When FOX completed its purchase of OutKick, plenty in the industry wondered what it meant for Hutton, Kuharsky and Withrow. Would FOX want to be in the broadcast radio network business?
Not only was the answer yes, but Withrow says one of the first notes the company had for the OutKick 360 hosts was “think bigger”.
“As Hutton said, we started with a very localized plan with radio stations and we told FOX that’s what we’re going to do. They looked at us like, ‘why the hell not Ohio? Why not Joplin, Missouri? Why not everywhere? You guys are thinking too small’. We came in with an understanding of Nashville, North Alabama, Southern Kentucky, East Tennessee, West Tennessee and they’d email us saying, ‘let’s go for everywhere and see how this thing can grow’.”
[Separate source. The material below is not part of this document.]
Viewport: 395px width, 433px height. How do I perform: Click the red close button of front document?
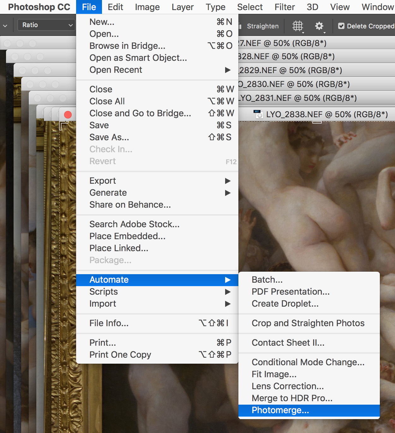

So there was the growth plan. OutKick 360 was going to live and die with football, the country’s most popular sport, it was going to be agenda-free in how it talked about the storylines on and off the field, and the hosts were going to be authentic in how they presented themselves to the audience.
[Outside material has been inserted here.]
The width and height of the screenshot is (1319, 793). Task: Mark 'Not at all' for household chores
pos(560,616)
There was actually one more ingredient that Hutton wanted to stress. The show was going to sound good.
Back when Covid began and radio shows everywhere had to learn to broadcast from home, it stood out to Hutton just how bad everything on his station sounded. The three asked around and got recommendations for what the right microphone to have was. A friend told them it was the Blue Yeti microphone, so they each went out and got one.
Now, OutKick 360 is broadcast from a state of the art studio and the equipment is upgraded from a $75 podcast microphone. In fact, BSM President Jason Barrett paid a visit to the trio’s 6th & Peabody location during a November business trip, and raved about the setup. He said it was private enough to allow the crew to focus on what was needed for the airwaves, yet also accessible for the hosts to interact with fans and host client events on-site.
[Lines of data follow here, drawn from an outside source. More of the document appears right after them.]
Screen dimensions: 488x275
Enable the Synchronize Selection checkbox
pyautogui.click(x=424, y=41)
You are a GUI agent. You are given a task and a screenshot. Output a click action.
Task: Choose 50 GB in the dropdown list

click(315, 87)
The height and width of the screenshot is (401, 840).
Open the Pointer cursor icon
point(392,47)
Withrow says the location has been a hit and the upgraded technology is important, but in a time when even the biggest shows and networks are getting away with terrible audio quality, the real asset is the people dedicated to upholding a particular standard.
“The advantage that we have is David Reed, our producer, who’s great with audio quality and is a stickler for it. Hutton and David Reed came up in the same school with Titans Radio on audio and quality of the broadcast being paramount to everything. He really carries that with this show.”
OutKick 360 is distributed by Skyview Networks. Just because FOX owns their platform doesn’t mean the show can only do business with FOX Sports Radio affiliates. In fact, Hutton says Skyview has helped “take the show to a completely different level and scope.”
“They provide the horsepower for the OutKick 360 engine, and that allows us to bring advertisers and listeners together with our sports brand. We had several partners and stations already on board, and they were thrilled to learn Skyview was handling the daily distribution for us.”
The trio may have a little more muscle behind them now and the bosses may want them thinking bigger, but Kuharsky says they still have the same attitude when it comes to growing their network.
“It’s certainly open to whatever may come our way or wherever we can get our foot in the door.”